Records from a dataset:
··········
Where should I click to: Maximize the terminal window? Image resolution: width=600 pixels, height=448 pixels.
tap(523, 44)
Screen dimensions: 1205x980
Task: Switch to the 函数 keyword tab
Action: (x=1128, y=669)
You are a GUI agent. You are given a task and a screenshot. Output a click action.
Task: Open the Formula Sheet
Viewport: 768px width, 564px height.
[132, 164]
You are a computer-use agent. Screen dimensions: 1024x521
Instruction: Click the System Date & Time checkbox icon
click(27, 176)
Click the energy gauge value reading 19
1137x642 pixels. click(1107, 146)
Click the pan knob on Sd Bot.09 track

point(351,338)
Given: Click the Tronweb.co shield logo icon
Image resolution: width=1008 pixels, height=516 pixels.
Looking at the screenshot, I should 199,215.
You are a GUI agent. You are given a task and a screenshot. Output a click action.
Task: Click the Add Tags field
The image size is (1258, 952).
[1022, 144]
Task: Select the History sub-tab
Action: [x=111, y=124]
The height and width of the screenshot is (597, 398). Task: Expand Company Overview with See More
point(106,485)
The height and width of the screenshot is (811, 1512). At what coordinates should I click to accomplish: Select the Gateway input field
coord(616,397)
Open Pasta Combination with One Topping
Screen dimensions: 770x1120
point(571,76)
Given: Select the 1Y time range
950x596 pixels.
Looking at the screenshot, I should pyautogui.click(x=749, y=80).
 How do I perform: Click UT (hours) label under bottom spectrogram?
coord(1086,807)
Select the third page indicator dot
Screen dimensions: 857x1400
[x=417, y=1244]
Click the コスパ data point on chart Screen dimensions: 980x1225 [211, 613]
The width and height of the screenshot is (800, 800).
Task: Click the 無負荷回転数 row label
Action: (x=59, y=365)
··········
Activity: Identify each line in the entries with the word "Open" and copy it.

Answer section:
Task: Open the Formula Sheet
Open Pasta Combination with One Topping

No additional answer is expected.